======== Document segment
Court Opinion

ID: 6570939
Source: CourtListenerOpinion
Date Created: 2022-07-20 19:28:41.181243+00
Date Added: 2024-06-11T15:56:54.125750
License: Public Domain

Per Curiam.

There are three modes of defence to the action of assault and battery.
*82The first is by pleading the general issue, which denies the whole charges in the declaration.
The second admits the facts, but avoids the conclusion in the declaration, by alleging that they were done through inevitable accident. This ought regularly to be pleaded in bar, and so has been the practice in this Court; but it appears by the books, that such inevitable accident may be shown in evidence under the general issue.
The third is a justification of the alleged trespass, and must always be pleaded in bar.
The evidence offered by the defendant’s counsel does not deny the allegations of the declaration, or excuse the facts of assaulting and beating the plaintiff. It does not even amount to a justification. Had it been pleaded in bar as such, the plea would have been clearly bad. The defendant offers to show seisin of the land in himself; but possession only, accompanied with such restricted acts as the law allows a man to do in defence of his possession, can amount to a justification.
It is no justification for an assault and battery, to plead that the assailant was defending his title. If a dispute of this nature exists, which cannot be settled by the parties, it is to be decided by Courts and Juries, and not by staves and blows, and breach of the public peace, and no evidence that the right or title to the land about which the dispute arose, and upon which the assault and battery ensued, can operate as any mitigation of damages.
Nor can a mere naked property in the crops standing and growing, without actual possession of the land, be pleaded in justification, or be given in mitigation of damages, under the general issue. The *83crops attached to the freehold do not come within the principles by which personal property is held; but if they were considered as a chattel interest, it would be of dangerous consequence to society to suffer a party to justify or to even mitigate the damages in assault and battery, by showing that he claimed property in things in dispute, while in possession of another.
================
======== Dataset
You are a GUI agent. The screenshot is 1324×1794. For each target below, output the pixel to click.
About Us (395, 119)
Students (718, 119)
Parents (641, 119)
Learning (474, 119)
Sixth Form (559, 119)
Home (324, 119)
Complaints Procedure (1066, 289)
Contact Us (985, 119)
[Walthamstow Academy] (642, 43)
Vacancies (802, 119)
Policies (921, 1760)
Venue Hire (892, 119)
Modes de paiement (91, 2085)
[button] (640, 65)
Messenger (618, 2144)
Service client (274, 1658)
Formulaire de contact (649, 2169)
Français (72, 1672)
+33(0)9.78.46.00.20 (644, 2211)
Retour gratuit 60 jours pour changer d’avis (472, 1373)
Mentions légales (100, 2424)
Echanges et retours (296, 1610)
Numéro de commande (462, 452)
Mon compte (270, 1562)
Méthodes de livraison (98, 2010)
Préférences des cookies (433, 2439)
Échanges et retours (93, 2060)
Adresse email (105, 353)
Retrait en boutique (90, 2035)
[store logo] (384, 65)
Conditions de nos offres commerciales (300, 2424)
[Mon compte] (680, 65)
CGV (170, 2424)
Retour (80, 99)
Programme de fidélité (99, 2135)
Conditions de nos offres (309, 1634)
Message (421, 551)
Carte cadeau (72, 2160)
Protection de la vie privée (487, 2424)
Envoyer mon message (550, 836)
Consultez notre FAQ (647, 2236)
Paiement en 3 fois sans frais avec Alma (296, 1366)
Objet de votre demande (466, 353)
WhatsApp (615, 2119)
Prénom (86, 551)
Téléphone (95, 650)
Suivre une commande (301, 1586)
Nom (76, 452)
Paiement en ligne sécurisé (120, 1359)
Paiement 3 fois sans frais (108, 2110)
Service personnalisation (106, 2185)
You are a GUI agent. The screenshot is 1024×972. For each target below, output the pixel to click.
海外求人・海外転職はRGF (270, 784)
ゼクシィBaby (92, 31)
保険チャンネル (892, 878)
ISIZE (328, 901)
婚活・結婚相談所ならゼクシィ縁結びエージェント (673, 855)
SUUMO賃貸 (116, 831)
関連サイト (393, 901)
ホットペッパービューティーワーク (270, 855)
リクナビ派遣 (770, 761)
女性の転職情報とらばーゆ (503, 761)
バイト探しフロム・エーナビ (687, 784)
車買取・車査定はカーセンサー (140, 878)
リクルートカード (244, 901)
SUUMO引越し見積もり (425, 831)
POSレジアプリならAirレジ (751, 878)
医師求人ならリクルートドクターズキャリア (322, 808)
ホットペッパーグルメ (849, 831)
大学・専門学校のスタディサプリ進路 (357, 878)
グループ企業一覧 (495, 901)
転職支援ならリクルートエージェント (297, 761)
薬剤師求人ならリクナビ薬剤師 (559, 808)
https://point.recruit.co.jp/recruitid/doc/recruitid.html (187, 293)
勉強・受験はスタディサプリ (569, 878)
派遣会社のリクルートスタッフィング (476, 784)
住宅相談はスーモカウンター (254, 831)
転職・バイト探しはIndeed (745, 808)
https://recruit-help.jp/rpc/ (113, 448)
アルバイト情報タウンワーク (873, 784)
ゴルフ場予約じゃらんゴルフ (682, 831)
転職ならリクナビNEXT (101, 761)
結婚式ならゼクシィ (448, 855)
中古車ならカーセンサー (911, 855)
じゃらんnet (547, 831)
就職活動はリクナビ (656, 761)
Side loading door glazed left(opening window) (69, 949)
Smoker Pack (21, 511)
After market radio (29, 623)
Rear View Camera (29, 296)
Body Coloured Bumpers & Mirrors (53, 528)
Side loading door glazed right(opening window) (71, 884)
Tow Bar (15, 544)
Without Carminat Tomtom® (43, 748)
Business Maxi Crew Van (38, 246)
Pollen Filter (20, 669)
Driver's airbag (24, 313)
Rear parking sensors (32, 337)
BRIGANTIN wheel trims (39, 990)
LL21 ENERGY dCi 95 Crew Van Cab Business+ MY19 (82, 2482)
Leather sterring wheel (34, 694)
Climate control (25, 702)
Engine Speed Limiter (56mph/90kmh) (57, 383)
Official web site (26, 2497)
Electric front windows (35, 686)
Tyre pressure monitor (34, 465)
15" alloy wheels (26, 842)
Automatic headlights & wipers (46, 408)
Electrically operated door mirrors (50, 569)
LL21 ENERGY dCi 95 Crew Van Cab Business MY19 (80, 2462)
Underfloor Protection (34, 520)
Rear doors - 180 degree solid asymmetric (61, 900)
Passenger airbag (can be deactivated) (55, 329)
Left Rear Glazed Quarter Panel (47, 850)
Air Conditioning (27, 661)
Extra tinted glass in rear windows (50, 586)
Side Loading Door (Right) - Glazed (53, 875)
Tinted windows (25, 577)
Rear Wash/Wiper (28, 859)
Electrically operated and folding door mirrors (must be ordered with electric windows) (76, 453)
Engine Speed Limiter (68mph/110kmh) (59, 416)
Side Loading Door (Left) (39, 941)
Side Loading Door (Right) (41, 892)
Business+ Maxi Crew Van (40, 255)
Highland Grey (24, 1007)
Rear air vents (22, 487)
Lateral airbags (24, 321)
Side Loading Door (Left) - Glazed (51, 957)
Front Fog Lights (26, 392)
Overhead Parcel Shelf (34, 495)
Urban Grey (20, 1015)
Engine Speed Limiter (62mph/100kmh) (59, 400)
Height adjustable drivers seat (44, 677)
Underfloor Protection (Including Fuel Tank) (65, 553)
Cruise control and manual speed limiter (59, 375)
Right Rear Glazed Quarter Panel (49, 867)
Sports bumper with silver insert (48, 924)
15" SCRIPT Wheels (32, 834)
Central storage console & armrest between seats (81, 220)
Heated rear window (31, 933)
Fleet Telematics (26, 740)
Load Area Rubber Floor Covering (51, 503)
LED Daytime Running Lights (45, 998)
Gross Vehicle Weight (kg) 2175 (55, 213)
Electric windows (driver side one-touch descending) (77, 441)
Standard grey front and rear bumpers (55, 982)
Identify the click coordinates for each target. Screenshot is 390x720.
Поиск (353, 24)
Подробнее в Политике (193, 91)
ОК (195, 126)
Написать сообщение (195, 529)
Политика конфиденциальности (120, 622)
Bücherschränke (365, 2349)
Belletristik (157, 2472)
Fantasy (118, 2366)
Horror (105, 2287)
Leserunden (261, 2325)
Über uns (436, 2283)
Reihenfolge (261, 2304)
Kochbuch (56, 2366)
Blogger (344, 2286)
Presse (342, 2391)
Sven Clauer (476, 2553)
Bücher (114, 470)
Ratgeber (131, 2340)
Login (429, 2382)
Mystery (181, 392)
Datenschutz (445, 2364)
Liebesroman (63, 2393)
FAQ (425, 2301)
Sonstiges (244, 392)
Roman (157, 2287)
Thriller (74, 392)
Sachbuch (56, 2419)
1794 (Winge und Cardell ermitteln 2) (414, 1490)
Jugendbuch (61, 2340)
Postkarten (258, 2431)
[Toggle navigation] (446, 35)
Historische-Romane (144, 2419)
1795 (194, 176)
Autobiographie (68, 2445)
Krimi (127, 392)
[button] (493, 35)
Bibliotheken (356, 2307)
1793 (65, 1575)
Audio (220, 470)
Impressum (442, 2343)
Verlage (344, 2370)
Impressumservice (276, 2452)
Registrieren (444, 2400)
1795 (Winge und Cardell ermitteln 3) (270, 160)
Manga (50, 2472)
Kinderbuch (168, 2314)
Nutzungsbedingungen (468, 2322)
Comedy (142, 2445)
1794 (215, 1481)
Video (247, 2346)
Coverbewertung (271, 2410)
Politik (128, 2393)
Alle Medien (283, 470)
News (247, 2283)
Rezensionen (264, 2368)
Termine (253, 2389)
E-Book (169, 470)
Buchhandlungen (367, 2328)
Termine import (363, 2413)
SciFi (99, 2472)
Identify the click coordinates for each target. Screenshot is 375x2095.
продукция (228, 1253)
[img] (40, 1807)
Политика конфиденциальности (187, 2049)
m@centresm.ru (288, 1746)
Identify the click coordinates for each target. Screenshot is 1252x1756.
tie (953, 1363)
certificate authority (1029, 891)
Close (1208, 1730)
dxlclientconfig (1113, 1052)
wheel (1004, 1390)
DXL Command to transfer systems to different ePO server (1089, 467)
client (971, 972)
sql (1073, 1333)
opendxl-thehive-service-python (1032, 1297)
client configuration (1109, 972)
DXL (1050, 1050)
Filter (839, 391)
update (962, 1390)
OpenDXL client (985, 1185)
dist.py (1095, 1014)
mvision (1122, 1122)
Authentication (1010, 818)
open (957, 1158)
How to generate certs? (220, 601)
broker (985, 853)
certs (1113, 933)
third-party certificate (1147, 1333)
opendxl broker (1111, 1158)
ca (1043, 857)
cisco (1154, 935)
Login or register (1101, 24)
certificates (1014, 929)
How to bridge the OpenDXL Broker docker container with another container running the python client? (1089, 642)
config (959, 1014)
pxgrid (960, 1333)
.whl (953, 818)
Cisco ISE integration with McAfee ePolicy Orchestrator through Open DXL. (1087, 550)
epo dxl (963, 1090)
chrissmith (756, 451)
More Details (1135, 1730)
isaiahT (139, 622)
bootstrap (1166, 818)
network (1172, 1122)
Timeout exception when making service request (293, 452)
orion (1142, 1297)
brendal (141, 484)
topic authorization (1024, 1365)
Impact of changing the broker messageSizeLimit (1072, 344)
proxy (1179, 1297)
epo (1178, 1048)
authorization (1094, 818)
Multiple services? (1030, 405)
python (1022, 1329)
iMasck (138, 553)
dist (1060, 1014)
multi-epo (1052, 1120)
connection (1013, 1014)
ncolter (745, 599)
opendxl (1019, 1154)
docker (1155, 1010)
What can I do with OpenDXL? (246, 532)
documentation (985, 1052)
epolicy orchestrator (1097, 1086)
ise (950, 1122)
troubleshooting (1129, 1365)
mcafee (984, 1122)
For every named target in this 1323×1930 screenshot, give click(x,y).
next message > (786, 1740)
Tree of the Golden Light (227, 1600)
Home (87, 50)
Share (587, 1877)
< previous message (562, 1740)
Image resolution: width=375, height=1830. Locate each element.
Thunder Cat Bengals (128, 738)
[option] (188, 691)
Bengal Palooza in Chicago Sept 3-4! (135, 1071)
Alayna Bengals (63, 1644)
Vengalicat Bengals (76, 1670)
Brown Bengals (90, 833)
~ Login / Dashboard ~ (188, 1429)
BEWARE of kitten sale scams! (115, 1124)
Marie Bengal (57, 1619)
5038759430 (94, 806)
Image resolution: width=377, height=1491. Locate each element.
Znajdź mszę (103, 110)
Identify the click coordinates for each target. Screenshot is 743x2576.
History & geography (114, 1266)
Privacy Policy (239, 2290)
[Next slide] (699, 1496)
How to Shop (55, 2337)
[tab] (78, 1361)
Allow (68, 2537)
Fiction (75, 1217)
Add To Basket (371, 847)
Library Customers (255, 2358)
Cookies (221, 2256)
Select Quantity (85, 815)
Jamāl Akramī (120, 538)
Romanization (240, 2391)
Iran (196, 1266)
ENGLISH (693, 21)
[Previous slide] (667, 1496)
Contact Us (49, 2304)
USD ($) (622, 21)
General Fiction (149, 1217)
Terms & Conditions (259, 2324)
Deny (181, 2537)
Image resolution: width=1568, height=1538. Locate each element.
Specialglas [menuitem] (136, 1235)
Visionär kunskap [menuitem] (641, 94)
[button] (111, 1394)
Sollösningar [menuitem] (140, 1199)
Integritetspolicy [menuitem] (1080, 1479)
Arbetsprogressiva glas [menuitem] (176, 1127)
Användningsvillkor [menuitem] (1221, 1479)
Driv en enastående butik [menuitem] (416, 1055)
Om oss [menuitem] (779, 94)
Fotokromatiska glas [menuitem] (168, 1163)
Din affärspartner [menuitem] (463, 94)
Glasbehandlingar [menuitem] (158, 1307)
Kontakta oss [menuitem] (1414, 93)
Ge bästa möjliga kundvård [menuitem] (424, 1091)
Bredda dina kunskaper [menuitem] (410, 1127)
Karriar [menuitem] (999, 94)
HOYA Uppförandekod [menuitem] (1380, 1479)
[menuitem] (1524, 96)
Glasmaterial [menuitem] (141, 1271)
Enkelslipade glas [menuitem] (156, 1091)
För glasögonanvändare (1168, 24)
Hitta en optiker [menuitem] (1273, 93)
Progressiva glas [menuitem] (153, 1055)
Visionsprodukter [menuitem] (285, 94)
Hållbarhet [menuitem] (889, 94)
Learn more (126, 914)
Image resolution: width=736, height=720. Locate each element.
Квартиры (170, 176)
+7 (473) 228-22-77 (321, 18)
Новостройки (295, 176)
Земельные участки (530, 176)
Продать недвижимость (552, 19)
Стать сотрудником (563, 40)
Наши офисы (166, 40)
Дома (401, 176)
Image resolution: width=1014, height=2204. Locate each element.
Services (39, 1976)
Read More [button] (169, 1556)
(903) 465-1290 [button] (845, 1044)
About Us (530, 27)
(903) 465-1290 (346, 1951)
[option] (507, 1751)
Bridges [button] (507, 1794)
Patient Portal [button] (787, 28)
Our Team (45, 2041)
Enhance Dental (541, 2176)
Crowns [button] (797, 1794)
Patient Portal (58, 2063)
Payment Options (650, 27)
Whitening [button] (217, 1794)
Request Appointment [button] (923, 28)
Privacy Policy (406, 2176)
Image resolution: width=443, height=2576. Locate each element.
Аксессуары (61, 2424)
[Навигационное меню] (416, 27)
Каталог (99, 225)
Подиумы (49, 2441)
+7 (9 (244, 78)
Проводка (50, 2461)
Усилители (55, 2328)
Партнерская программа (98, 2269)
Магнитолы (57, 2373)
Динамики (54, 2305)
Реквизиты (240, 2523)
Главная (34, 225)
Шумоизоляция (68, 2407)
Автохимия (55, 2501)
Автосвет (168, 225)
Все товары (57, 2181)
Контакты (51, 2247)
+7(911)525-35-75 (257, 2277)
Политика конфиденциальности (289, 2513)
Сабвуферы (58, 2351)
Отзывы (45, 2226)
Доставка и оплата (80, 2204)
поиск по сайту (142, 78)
================
* Tasks to carry out
A – Quote the court opinion on assault and battery defenses word for word, everything from "There are three" down to "in the declaration.".
B – Extend the court opinion on assault and battery defenses, picking up right after its last sentence.
The saved data has nothing to do with this.

* Numbered answers
A –
There are three modes of defence to the action of assault and battery.
*82The first is by pleading the general issue, which denies the whole charges in the declaration.

B –
The law will not suffer a man to reclaim his own property, either real, personal, or mixed, by breach of the peace.
The case cited from Butter's Nisi Prius is not in point. The Court in that case admitted every thing that was said at the time of the imprisonment to be heard in mitigation of damages. In the present trial, every thing said at the time of the assault and battery, has been or will be received in evidence in mitigation of damages; “ for every thing which passed at that time is part of the transaction on which the plaintiff’s action is founded, and he cannot be surprised by such evidence.” But he might be surprised by the admission of evidence of the defendant’s seisin of the land, and property in the crops standing and growing thereon, about which the dispute arose, which, it is suggested, led to the assault and battery ; for it is not evidence of any thing which passed at the time of the trespass alleged.
If the defendants thought such evidence available in their defence, they should have spread it on the record in bar. The plaintiff would have then been apprized of such defence, and have prepared himself to traverse the seisin of the land, or property in the crops, or by demurrer have shown such evidence impertinent.
Fay, for plaintiff.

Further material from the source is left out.